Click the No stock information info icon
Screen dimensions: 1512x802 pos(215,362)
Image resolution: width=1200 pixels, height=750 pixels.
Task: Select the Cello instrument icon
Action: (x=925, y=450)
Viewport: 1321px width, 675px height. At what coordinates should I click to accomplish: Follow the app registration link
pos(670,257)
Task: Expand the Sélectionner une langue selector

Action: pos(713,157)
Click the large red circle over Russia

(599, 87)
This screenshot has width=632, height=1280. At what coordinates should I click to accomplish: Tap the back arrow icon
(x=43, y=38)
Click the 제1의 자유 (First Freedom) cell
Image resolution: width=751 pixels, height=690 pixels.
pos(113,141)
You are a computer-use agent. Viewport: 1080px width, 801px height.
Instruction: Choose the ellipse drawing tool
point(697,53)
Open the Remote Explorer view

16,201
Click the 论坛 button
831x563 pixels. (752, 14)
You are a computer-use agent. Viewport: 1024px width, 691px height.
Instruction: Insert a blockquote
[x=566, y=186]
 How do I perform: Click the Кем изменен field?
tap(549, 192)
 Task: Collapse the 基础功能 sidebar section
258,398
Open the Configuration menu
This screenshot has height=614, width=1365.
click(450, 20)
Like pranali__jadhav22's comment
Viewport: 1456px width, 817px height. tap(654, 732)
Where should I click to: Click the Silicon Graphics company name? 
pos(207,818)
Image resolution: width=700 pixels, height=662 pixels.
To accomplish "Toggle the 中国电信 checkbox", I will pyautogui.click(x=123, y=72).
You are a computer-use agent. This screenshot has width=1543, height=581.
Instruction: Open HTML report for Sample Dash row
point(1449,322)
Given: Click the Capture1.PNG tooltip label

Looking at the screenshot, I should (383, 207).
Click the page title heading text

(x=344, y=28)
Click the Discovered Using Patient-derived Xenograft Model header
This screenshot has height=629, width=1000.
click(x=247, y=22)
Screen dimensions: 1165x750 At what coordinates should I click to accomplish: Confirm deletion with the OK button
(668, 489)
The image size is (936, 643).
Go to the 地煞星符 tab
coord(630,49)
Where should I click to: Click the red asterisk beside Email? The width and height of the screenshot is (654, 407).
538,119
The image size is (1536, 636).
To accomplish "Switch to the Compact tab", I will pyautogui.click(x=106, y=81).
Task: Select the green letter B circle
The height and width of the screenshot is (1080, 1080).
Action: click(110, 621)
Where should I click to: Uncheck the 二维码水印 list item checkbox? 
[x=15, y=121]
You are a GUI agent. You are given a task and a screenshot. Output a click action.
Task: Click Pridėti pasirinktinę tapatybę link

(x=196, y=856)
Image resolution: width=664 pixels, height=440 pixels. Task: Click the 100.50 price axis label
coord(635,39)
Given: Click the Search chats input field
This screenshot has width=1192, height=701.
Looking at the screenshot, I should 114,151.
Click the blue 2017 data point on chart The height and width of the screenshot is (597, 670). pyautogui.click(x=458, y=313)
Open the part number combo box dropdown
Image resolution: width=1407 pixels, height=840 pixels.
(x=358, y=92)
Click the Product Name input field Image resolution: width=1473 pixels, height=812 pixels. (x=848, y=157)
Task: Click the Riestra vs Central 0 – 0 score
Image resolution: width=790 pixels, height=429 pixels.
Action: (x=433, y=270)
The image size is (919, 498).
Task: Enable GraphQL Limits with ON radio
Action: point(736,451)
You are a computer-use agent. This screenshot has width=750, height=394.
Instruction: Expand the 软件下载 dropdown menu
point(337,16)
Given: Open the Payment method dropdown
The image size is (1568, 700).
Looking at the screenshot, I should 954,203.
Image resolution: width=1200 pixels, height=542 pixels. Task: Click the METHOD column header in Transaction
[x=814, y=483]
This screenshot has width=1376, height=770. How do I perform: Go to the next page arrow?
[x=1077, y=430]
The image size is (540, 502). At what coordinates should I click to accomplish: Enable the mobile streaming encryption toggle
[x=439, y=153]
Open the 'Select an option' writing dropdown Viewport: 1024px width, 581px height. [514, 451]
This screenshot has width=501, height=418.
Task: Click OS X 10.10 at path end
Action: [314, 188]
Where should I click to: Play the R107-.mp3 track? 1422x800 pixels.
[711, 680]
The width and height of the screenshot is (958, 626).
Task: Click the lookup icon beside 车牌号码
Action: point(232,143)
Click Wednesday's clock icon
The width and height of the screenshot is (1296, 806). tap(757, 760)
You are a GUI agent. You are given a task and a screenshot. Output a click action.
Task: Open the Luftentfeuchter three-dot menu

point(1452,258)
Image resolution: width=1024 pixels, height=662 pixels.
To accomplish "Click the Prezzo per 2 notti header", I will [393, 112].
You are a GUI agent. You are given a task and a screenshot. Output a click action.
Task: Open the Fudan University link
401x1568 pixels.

^^^^^^^^

▶ _WORK ITEM_: Take from the listing above each line that contains the string "computer".

▶ _RESULT OF THE EXERCISE_:
You are a computer-use agent. Viewport: 1080px width, 801px height.
You are a computer-use agent. Viewport: 1024px width, 691px height.
You are a computer-use agent. This screenshot has width=1543, height=581.
You are a computer-use agent. This screenshot has width=750, height=394.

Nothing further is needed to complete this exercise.